HIPAA compliant methods for sharing PHI with business associates

HIPAA compliant methods for sharing Protected Health Information (PHI) with business associates include using secure communication channels such as encrypted emails, secure file transfer protocols (SFTP), or dedicated secure messaging platforms. Additionally, both parties must sign a business associate agreement (BAA) outlining the responsibilities and safeguarding measures to protect PHI.

Business associates and the role of business associate agreements (BAAs)

According to the HHS, "A “business associate” is a person or entity that performs certain functions or activities that involve the use or disclosure of protected health information on behalf of, or provides services to, a covered entity.". Examples of business associates include billing companies, IT service providers, medical transcription services, and legal services handling healthcare claims. These entities assist healthcare organizations in tasks that require access to PHI, streamlining operations, and ensuring quality healthcare delivery.

Healthcare organizations must have a written BAA with each business associate before sharing any PHI. The BAA outlines the permissible uses and disclosures of PHI and ensures that business associates are held accountable for safeguarding patient data. The BAA also defines the responsibilities of both the healthcare organization and the business associate regarding HIPAA compliance. 

Related: How to know if you're a business associate

HIPAA compliant methods for sharing PHI

1. Encrypted email: Using encrypted email services ensures that PHI remains protected during transmission and can only be accessed by authorized recipients with the appropriate decryption key. Encrypting emails adds an extra layer of security, making it difficult for hackers or unauthorized individuals to intercept and view sensitive information.
2. Secure file transfer protocol (SFTP): SFTP provides a secure method for transferring files with PHI. It encrypts data during transit and requires user authentication for access, ensuring that only authorized users can retrieve the shared information. 
3. Virtual private network (VPN): A VPN establishes a secure and encrypted connection between the healthcare organization and the business associate's network.
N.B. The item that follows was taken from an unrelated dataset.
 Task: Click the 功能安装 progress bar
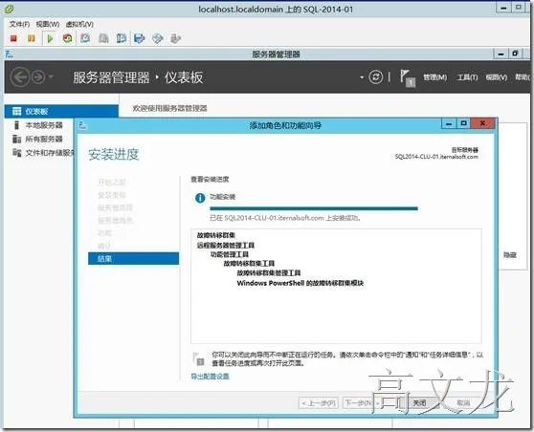(314, 208)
This method ensures that data transmitted between the parties remains confidential and protected from potential threats or breaches that may occur over unsecured networks.
   
4. Text messaging: HIPAA compliant text messaging platforms offer encrypted and secure communication channels, making them suitable for exchanging sensitive patient data.
5. Secure file-sharing services: Select reputable cloud-based file-sharing services with encryption and access controls. These services allow healthcare organizations to share files containing PHI with business associates securely. 
6. Encrypted physical media: In rare cases where electronic means are not feasible, PHI can be shared via encrypted physical media, such as encrypted USB drives. To maintain data privacy, the media can be sent through certified mail or secure courier services.
7. HIPAA compliant apps: If healthcare organizations use mobile devices for sharing PHI, they must ensure that any apps or communication tools used are specifically designed as HIPAA compliant. Mobile apps should have robust encryption and authentication features to protect PHI on the go.

FAQs 

Can a business associate use a subcontractor to handle PHI?

Yes, but the business associate must ensure the subcontractor signs a BAA and complies with HIPAA regulations.
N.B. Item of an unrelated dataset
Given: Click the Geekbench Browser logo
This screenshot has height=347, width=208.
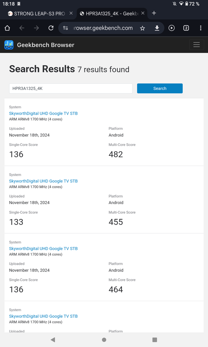Looking at the screenshot, I should 39,45.
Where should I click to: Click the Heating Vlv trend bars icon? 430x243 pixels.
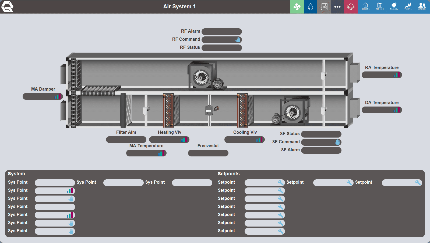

What are the consequences of not having a BAA in place?

Failure to have a BAA can result in significant fines and penalties from the Office for Civil Rights (OCR) and potential data breaches due to insufficient safeguards.

Is it necessary to train business associates on HIPAA compliance?

While it's not mandatory, it's highly recommended to ensure business associates know their responsibilities and best practices for protecting PHI.